スガタ

文字数 1,164文字


 果し状が届いた。日暮れ時、指定された谷まで駄馬に乗っていく。早く着いたので、そこらに棲まう毒蟲を捕まえる。ここのところ生活難であったが、袋いっぱいの毒蟲を尼たちに売れば当分暮らせそうで、安堵した。それにしても、相手はいつ来るのだろう。だらしのない奴である。駄馬が待ちくたびれて時折火炎を吐いている。そも、わたしは誰の怨みをどこで買ったのか。まったく身覚えがないことにいまさら気づく。気づくと言えば、いつの間にか周りに毒蟲の数が増え、ぎらぎらと光る眼でわたしをにらんでいた。そうか、お前たちがわたしを怨む者か、売ろうとしたのは作法にそむく行為であったと、袋に捕らえていた蟲たちも出してやる。どうやら今生のことではなく前世の因縁による果し合いのようだ。ならばわたしも前世における姿になって相手をせねばなるまいと思った。今の姿より前のそれの方が、よほどわたしの真の形を表している気もした。しかし、自分が前世でどんな姿をしていたのかよく思いだせない。毒蟲どもは殺意を高めながらも、わたしが変化するのを待ってくれている。

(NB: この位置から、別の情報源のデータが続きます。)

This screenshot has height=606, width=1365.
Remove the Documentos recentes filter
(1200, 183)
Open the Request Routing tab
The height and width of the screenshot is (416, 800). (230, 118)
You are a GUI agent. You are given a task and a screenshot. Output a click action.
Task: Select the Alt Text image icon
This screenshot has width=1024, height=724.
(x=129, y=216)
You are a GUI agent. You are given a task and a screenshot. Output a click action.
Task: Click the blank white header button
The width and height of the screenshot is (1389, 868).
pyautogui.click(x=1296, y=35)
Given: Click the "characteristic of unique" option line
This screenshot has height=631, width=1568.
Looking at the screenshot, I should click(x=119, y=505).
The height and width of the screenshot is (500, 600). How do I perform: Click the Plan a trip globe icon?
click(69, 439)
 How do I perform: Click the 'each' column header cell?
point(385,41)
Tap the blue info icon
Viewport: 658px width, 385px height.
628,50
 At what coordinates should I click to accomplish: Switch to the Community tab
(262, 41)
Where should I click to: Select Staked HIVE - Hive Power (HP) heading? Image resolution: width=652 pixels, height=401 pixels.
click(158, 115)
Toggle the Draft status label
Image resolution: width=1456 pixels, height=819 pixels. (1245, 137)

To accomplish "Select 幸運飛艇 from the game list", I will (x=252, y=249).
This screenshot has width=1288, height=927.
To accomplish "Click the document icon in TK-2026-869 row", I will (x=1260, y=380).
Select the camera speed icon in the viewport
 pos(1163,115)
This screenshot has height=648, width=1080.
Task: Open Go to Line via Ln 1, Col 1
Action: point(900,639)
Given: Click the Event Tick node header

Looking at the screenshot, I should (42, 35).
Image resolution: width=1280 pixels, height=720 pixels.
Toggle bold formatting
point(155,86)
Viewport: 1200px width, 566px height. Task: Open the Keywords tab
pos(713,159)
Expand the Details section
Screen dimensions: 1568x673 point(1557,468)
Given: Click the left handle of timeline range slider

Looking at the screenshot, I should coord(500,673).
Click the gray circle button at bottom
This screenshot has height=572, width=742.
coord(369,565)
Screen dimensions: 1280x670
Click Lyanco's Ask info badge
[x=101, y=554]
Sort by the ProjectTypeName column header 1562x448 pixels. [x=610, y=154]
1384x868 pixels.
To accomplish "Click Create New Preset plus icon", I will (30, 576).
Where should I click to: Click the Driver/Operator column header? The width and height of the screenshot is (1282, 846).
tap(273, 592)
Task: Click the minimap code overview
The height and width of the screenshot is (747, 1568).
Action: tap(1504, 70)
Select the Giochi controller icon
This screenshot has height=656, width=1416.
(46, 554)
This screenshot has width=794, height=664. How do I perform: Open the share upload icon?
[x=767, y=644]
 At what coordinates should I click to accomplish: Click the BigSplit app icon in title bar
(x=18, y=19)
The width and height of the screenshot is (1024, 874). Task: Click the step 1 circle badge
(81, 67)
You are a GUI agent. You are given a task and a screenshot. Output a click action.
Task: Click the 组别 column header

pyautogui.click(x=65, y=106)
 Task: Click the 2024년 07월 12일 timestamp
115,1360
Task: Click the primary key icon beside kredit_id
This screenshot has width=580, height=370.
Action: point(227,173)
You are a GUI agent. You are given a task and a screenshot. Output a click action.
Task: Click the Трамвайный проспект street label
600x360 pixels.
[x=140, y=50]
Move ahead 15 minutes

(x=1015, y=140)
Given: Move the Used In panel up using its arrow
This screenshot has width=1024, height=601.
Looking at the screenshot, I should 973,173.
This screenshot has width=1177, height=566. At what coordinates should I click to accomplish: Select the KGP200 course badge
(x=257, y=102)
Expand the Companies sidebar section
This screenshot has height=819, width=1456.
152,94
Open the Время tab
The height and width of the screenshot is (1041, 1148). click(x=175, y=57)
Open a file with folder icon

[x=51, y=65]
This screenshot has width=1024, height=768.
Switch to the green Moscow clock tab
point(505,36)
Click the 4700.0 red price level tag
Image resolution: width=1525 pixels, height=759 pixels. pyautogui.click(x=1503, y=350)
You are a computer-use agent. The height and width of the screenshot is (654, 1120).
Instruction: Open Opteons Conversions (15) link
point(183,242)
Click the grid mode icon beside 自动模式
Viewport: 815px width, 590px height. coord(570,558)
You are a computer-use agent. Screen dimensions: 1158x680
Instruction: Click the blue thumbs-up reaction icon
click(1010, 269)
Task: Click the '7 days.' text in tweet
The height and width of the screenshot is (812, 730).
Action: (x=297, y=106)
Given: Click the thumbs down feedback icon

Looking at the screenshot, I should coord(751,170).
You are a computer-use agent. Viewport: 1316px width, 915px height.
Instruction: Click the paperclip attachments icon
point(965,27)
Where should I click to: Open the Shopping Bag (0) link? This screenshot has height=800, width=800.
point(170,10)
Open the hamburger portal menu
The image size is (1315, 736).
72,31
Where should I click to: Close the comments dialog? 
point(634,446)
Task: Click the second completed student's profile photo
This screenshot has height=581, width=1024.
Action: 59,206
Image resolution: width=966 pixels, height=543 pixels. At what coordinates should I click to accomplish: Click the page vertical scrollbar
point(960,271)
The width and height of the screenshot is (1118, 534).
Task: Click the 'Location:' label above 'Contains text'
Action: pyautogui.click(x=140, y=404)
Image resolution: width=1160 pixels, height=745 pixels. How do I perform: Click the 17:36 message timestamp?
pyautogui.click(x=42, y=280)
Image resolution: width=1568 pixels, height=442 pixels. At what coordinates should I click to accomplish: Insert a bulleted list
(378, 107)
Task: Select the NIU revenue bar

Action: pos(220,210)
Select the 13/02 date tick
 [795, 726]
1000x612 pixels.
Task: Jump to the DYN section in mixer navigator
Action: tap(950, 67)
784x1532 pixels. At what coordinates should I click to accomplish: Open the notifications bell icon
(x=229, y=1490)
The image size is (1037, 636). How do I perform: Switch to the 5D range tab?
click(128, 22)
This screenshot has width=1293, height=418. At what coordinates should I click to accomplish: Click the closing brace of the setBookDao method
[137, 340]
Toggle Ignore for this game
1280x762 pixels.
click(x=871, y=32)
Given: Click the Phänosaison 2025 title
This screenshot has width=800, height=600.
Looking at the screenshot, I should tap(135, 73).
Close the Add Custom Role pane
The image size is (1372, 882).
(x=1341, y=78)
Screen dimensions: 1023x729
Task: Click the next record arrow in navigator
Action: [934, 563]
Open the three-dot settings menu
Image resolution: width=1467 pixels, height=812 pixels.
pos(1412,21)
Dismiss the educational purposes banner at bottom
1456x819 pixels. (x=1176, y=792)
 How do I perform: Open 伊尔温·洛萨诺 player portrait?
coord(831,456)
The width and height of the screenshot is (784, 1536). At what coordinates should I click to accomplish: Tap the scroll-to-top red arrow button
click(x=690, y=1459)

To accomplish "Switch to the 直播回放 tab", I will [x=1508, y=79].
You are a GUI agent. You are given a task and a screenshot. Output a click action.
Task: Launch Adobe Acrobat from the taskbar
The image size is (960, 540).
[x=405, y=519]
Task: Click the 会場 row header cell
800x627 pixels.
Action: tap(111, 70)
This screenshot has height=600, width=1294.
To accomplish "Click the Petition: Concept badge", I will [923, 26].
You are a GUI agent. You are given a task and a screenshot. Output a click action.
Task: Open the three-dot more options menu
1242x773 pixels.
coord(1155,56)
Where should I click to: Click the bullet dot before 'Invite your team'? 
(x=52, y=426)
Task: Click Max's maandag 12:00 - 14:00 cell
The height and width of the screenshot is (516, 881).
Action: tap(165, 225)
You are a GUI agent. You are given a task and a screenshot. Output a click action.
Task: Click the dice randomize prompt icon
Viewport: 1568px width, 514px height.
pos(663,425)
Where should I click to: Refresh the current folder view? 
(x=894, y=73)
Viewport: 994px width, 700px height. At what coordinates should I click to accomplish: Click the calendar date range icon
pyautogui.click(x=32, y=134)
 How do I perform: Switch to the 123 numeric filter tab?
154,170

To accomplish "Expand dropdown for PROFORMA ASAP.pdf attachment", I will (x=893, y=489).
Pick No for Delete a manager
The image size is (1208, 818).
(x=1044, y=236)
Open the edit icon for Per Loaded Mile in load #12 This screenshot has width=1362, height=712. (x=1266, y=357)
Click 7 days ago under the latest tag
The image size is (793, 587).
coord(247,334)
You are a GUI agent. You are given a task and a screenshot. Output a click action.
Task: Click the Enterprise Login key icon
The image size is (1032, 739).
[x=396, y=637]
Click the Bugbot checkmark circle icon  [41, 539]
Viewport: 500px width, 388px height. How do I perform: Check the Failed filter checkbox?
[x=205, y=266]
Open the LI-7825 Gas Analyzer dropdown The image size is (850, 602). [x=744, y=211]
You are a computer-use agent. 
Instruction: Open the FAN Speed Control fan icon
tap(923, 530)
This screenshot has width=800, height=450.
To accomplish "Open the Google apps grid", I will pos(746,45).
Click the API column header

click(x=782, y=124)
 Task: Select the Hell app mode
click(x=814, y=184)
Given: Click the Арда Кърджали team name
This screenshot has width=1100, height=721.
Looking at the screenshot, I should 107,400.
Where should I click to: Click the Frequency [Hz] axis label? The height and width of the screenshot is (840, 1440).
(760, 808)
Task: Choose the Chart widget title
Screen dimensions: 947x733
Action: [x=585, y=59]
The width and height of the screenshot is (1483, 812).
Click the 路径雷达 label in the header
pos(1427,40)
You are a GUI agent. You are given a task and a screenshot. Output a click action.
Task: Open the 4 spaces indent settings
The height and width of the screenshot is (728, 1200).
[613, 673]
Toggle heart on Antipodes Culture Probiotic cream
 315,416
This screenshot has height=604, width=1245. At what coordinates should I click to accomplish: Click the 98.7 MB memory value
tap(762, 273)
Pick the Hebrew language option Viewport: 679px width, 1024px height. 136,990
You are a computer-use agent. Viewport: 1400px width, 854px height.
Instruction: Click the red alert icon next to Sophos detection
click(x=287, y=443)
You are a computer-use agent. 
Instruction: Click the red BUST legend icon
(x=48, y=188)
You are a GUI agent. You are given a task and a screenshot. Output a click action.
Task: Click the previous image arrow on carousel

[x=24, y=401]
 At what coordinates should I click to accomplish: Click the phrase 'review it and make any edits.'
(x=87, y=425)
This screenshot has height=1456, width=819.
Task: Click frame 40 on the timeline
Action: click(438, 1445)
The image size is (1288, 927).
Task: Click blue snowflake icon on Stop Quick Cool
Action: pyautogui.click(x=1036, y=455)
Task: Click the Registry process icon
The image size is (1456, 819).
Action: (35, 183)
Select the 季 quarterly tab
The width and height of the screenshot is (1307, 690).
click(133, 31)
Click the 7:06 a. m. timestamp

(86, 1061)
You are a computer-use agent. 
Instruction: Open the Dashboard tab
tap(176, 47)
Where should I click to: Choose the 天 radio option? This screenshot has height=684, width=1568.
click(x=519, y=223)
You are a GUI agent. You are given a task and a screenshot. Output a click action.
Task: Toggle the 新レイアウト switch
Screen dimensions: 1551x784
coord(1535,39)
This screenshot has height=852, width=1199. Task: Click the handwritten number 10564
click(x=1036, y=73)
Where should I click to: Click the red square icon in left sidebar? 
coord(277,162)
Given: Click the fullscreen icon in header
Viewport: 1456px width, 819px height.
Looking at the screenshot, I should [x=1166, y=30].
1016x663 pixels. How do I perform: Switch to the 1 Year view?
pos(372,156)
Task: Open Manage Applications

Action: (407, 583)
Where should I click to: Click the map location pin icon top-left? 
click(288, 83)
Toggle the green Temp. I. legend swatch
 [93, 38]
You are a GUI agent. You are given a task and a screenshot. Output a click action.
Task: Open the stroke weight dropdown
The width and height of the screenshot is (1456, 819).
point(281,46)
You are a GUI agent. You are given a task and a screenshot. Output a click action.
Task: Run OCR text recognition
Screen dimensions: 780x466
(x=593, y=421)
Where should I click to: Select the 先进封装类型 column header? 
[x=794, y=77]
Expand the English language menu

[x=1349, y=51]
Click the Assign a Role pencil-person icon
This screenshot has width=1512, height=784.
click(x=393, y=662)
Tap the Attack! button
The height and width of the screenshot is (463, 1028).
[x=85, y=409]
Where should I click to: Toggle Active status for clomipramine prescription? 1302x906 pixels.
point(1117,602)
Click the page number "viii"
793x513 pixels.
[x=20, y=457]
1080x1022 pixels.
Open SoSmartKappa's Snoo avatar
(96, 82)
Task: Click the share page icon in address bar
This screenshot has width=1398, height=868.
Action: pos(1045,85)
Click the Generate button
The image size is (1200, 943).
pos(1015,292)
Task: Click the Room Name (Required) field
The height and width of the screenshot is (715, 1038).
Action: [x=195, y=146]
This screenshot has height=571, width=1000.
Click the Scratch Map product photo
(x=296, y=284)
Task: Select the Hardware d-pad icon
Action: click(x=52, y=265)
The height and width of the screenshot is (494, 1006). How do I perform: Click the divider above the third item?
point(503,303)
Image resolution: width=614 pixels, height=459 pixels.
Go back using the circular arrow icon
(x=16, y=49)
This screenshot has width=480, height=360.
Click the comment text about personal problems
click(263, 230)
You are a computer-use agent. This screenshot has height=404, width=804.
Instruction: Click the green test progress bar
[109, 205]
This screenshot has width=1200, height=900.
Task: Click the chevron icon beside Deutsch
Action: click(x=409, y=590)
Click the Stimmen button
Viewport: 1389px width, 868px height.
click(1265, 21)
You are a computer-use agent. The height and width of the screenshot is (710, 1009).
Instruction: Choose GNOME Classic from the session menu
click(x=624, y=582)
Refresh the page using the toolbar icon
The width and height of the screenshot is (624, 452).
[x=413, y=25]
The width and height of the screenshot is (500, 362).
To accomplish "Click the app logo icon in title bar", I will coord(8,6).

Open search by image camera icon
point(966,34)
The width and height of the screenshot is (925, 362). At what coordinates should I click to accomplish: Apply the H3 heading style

なんだか申し訳なくて、早く変わってあげようと焦るのだが、考えても考えても自分の前世の姿がわからない。なんだか今の姿まであやふやになってきた。駄馬にこの頭に火でも噴いてもらおうと思ったが、見れば地に伏せて居眠りをしている。毒蟲たちはどんどん数をまして、その眼の光が谷全体を明るく照らすほどになっていた。飛びかかろうとする気持ちをこらえて待ち続けている。ううむ、すまない、もう少しだけ待ってくれい、きっと立派な姿をしていたはずなのだ、と言い訳して瞑目し、油汗を流しながら記憶をさぐる。自分がそんなに立派な生き物であったわけがないという気もしていた。さんざん考えた末、蟲たちに訊けばわかると思いついた。眼を開けると蟲たちの姿がない。一匹もいなくなっている。彼らは皆あきれて帰ってしまったのだな! あまりの恰好悪さに赤面する思い、さぞわたしの上等な評判が広まることだろう。落胆しながら、帰るために駄馬に近寄ると、駄馬が口をもぐもぐと動かしている。もぐもぐ、もぐもぐ。ずっと口を動かしてたまに大きなおくびを出す。なんだかここに来た時よりも体に力がこもっているようだ。そう言えばなぜこいつは火など吐けるのだろう。いやな考えが脳裏をかすめる。毒蟲たちは果し状を届ける先をまちがったのではないか? わたしはありもしない自分の前世のことを必死で思いだそうとしたのではないか? 居眠りしている最中に自分の前世を思いだしたこの駄馬が、真の姿に変じて毒蟲たちを一掃したのではなかろうか? いや、もう考えることに疲れた。夜道をたどってひもじい生活に帰っていかねばならない。明日、この駄馬を売って少しばかりの銭を手に入れ、久しぶりの飯を食おう。